Прямоугольник разбили на 4 прямоугольные клетки вертикальной и горизонтальной прямыми.У трёх клеток

Problem Analysis

We are given a rectangle that has been divided into 4 rectangular cells by vertical and horizontal lines. The perimeters of three of these cells are given as 3, 4, and 5. We need to find the perimeter of the fourth cell, knowing that it has the largest perimeter among all the cells.

Solution

Let's assume the lengths of the sides of the rectangle are a and b. We can represent the perimeters of the four cells as follows:

Cell 1: 2a + 2x Cell 2: 2b + 2y Cell 3: 2a + 2z Cell 4: 2b + 2w

We are given the perimeters of cells 1, 2, and 3 as 3, 4, and 5, respectively.
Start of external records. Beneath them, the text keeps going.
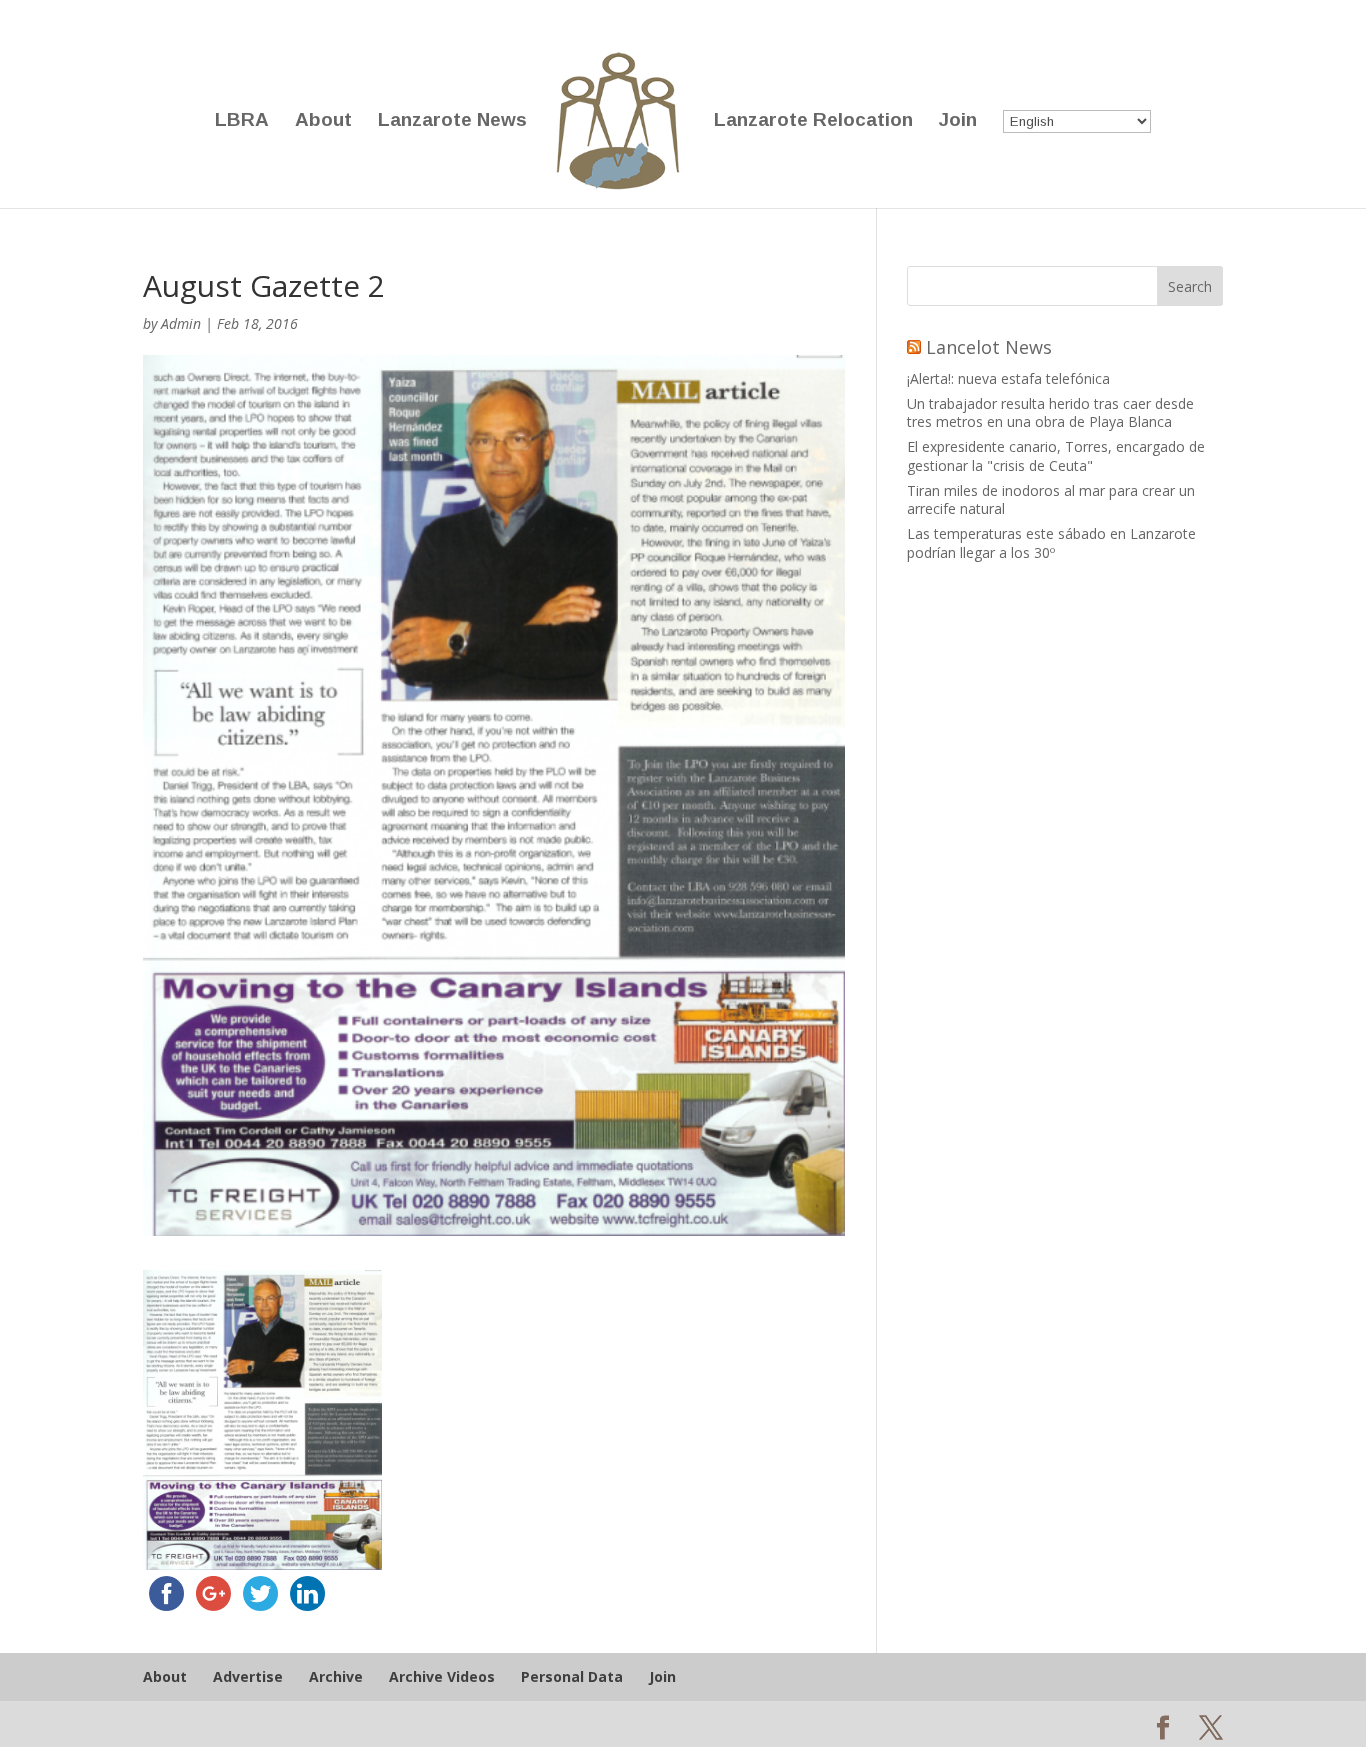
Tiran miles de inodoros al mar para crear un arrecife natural (1051, 499)
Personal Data (572, 1676)
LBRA (242, 121)
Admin (181, 323)
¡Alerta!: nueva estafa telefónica (1008, 378)
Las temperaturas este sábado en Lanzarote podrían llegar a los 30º (1051, 542)
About (323, 121)
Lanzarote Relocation (813, 121)
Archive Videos (442, 1676)
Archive (336, 1676)
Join (958, 121)
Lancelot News (989, 347)
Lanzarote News (452, 121)
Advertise (248, 1676)
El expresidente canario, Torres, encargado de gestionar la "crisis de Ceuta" (1056, 455)
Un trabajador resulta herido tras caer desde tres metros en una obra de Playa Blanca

Let's denote them as p1, p2, and p3.

p1 = 2a + 2x = 3 p2 = 2b + 2y = 4 p3 = 2a + 2z = 5

We need to find the perimeter of cell 4, which is represented by p4.

To find p4, we can rearrange the equations for p1 and p3 to solve for a and z:

a = (p1 - 2x) / 2 z = (p3 - 2a) / 2

Substituting the values of a and z into the equation for p4, we get:

p4 = 2b + 2w = 2b + 2(p3 - 2a) / 2 = 2b + p3 - 2a

Now, we need to find the maximum value of p4. To do this, we can substitute the values of a and z into the equation for p4 and simplify:

p4 = 2b + p3 - 2a = 2b + p3 - 2((p1 - 2x) / 2) = 2b + p3 - (p1 - 2x) = 2b + p3 - p1 + 2x

Since we want to find the maximum value of p4, we need to maximize the expression 2b + p3 - p1 + 2x. To do this, we can maximize each term individually.

Since b, p3, and p1 are given constants, we need to maximize 2x. The maximum value of 2x occurs when x is the largest possible value. Since the rectangle is divided into four cells, x cannot be greater than half the length of the rectangle. Therefore, the maximum value of 2x is equal to the length of the rectangle.

Finally, substituting the values into the equation for p4, we get:

p4 = 2b + p3 - p1 + 2x = 2b + p3 - p1 + 2 * (length of the rectangle)

Therefore, the perimeter of the fourth cell is equal to 2b + p3 - p1 + 2 times the length of the rectangle.

Answer

The perimeter of the fourth cell, knowing that it has the largest perimeter among all the cells, is equal to 2b + p3 - p1 + 2 times the length of the rectangle.

Please note that we do not have the specific values of b, p3, and p1, so we cannot provide a numerical answer. However, you can substitute the given values into the equation to calculate the perimeter of the fourth cell.